■ **Records of locating words and elements**
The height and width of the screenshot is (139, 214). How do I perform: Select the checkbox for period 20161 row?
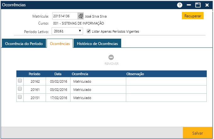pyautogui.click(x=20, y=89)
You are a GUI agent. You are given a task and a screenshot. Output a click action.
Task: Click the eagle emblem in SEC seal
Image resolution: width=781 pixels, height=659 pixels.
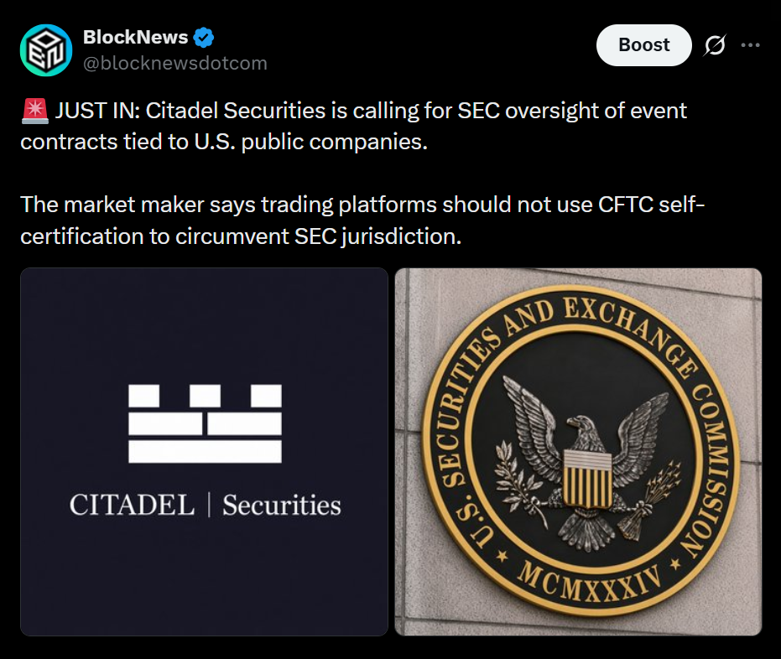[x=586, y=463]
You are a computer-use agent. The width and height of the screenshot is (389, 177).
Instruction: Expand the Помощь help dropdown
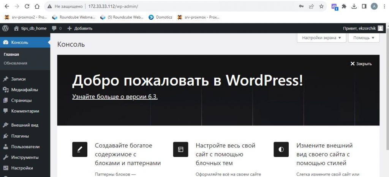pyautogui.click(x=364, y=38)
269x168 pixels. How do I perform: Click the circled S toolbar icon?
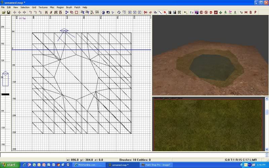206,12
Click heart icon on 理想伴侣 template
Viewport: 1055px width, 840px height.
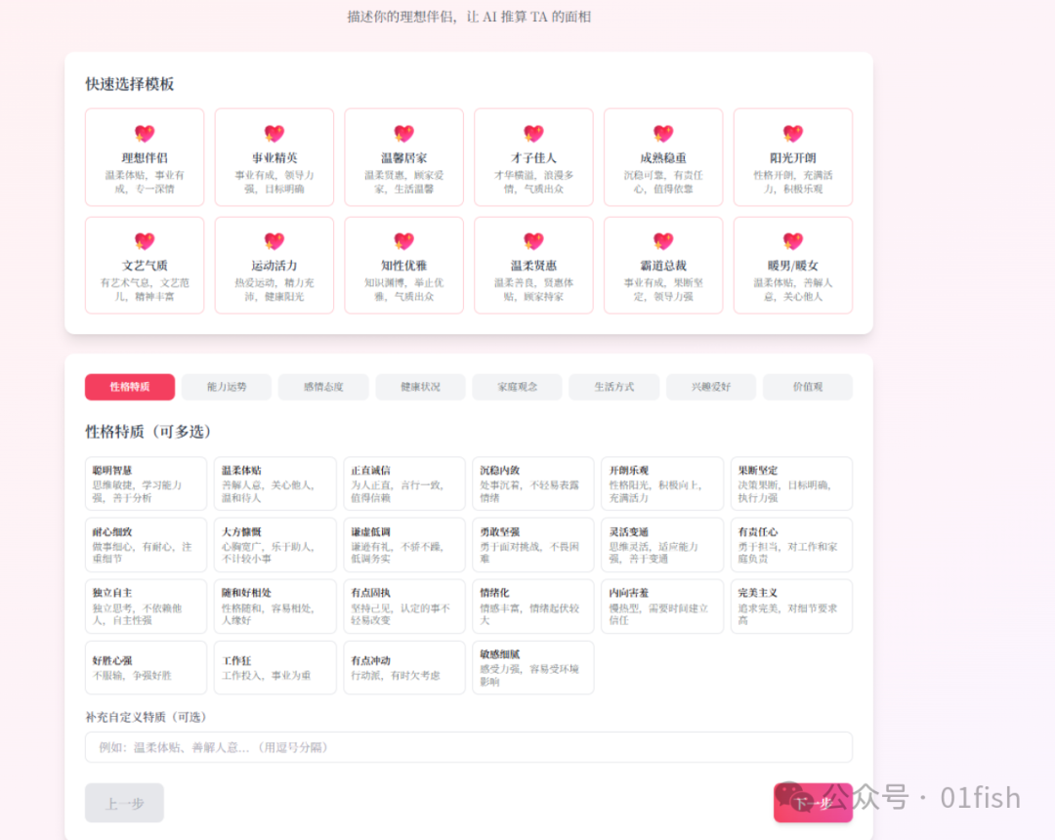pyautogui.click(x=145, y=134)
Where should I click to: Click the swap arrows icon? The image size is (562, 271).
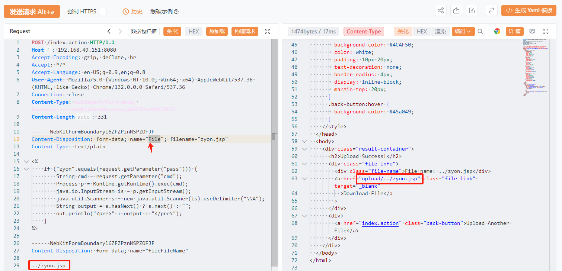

■ **What you will do**
Copy all of the rows above word for word, omitting the pictures.

■ **Task response**
The height and width of the screenshot is (139, 214). How do I perform: Select the checkbox for period 20161 row?
pyautogui.click(x=20, y=89)
You are a GUI agent. You are given a task and a screenshot. Output a click action.
Task: Click the eagle emblem in SEC seal
Image resolution: width=781 pixels, height=659 pixels.
[x=586, y=463]
You are a computer-use agent. The width and height of the screenshot is (389, 177).
Instruction: Expand the Помощь help dropdown
pyautogui.click(x=364, y=38)
269x168 pixels. How do I perform: Click the circled S toolbar icon?
206,12
Click heart icon on 理想伴侣 template
Viewport: 1055px width, 840px height.
pyautogui.click(x=145, y=134)
Where should I click to: Click the swap arrows icon? The image size is (562, 271).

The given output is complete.